---------- Task data
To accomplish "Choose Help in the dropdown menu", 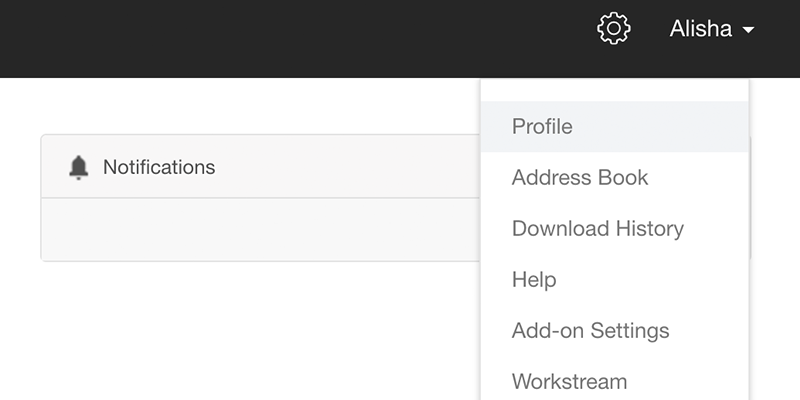I will [x=614, y=280].
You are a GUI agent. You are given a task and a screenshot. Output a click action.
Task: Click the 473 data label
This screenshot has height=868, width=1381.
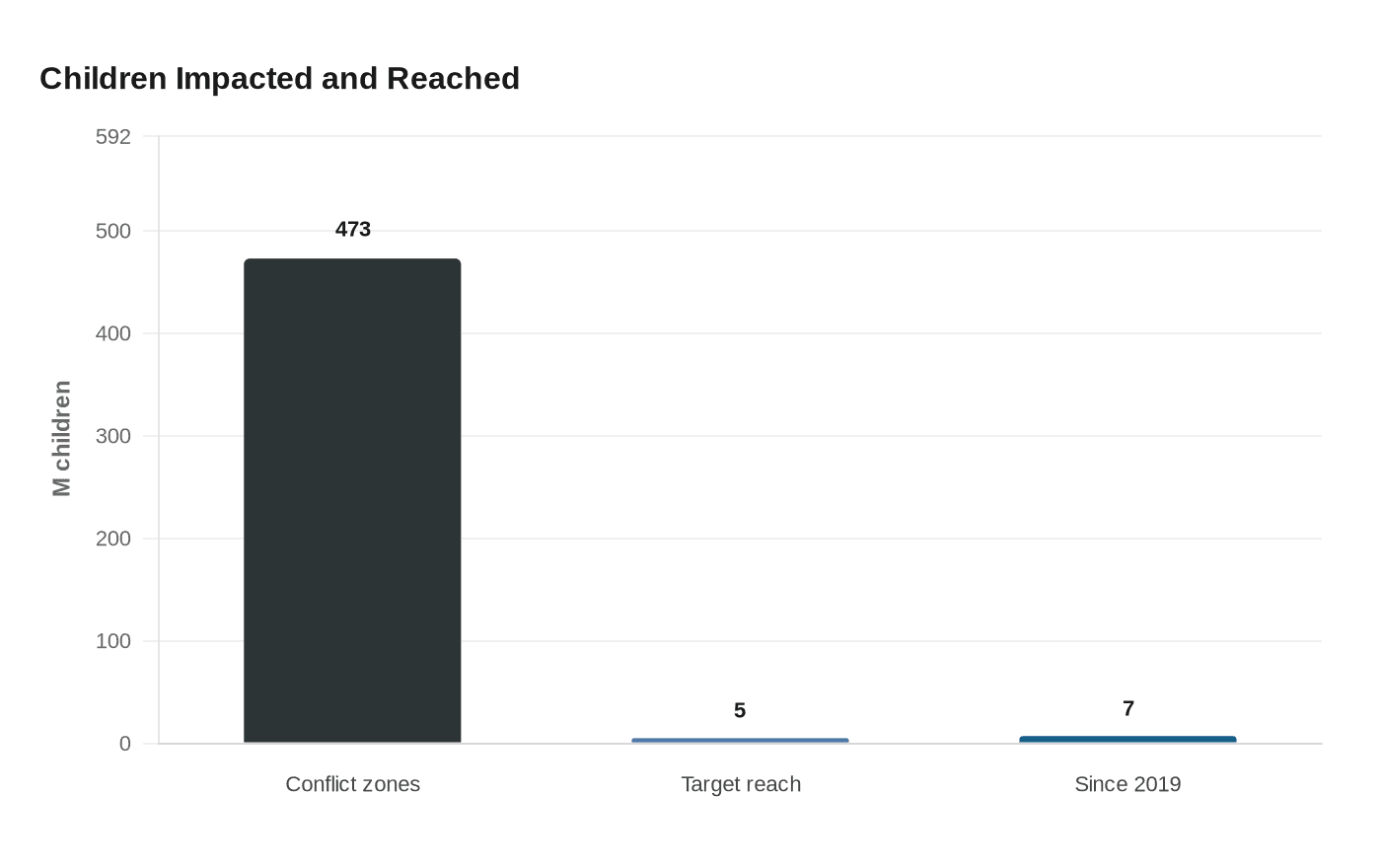tap(353, 229)
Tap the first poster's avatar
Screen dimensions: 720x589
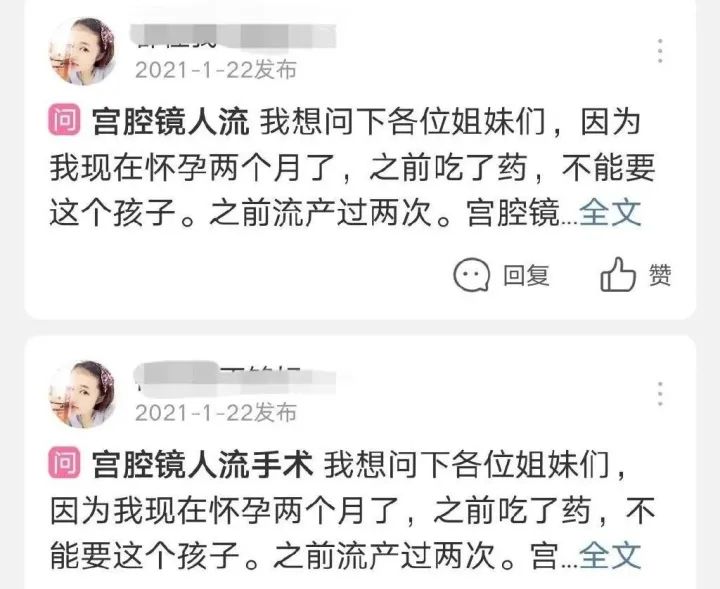pos(83,52)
--------------------
Work item: After locating the line that holds "This screenshot has height=868, width=1381.", output exactly the lines from it through the last line of the material above, inclusive, without pictures.

Task output:
This screenshot has height=868, width=1381.
tap(353, 229)
Tap the first poster's avatar
Screen dimensions: 720x589
pos(83,52)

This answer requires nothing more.